What you should do
From the first line to the last, reproduce the records exactly.

[Source data]

____________________

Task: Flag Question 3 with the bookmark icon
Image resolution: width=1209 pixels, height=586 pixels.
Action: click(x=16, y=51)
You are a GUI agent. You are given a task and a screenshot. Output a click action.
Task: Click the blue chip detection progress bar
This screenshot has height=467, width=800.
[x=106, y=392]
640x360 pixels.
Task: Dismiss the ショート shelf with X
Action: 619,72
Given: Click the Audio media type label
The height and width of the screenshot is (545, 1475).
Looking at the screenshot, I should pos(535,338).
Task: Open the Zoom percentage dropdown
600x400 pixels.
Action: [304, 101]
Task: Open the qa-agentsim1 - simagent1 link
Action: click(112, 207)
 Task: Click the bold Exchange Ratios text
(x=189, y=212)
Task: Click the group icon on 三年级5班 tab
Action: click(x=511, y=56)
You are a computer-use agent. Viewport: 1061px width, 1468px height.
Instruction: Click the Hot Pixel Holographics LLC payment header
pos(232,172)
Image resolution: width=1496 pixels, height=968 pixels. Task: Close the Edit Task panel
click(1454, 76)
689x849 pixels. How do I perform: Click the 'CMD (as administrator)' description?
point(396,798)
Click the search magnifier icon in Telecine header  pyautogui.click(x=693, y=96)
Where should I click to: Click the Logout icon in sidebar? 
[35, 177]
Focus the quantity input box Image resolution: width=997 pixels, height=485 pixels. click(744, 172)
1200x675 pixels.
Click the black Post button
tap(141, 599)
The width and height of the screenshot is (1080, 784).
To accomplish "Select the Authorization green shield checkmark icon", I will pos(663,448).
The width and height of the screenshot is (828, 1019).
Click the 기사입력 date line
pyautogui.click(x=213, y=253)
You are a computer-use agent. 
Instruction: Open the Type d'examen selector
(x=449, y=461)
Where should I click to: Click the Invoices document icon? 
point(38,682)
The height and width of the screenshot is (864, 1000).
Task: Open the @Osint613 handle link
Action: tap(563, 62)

____________________

Exercise response
Task: Flag Question 3 with the bookmark icon
Image resolution: width=1209 pixels, height=586 pixels.
Action: click(x=16, y=51)
You are a GUI agent. You are given a task and a screenshot. Output a click action.
Task: Click the blue chip detection progress bar
This screenshot has height=467, width=800.
[x=106, y=392]
640x360 pixels.
Task: Dismiss the ショート shelf with X
Action: 619,72
Given: Click the Audio media type label
The height and width of the screenshot is (545, 1475).
Looking at the screenshot, I should pos(535,338).
Task: Open the Zoom percentage dropdown
600x400 pixels.
Action: [304, 101]
Task: Open the qa-agentsim1 - simagent1 link
Action: click(112, 207)
 Task: Click the bold Exchange Ratios text
(x=189, y=212)
Task: Click the group icon on 三年级5班 tab
Action: click(x=511, y=56)
You are a computer-use agent. Viewport: 1061px width, 1468px height.
Instruction: Click the Hot Pixel Holographics LLC payment header
pos(232,172)
Image resolution: width=1496 pixels, height=968 pixels. Task: Close the Edit Task panel
click(1454, 76)
689x849 pixels. How do I perform: Click the 'CMD (as administrator)' description?
point(396,798)
Click the search magnifier icon in Telecine header  pyautogui.click(x=693, y=96)
Where should I click to: Click the Logout icon in sidebar? 
[35, 177]
Focus the quantity input box Image resolution: width=997 pixels, height=485 pixels. click(744, 172)
1200x675 pixels.
Click the black Post button
tap(141, 599)
The width and height of the screenshot is (1080, 784).
To accomplish "Select the Authorization green shield checkmark icon", I will pos(663,448).
The width and height of the screenshot is (828, 1019).
Click the 기사입력 date line
pyautogui.click(x=213, y=253)
You are a computer-use agent. 
Instruction: Open the Type d'examen selector
(x=449, y=461)
Where should I click to: Click the Invoices document icon? 
point(38,682)
The height and width of the screenshot is (864, 1000).
Task: Open the @Osint613 handle link
Action: tap(563, 62)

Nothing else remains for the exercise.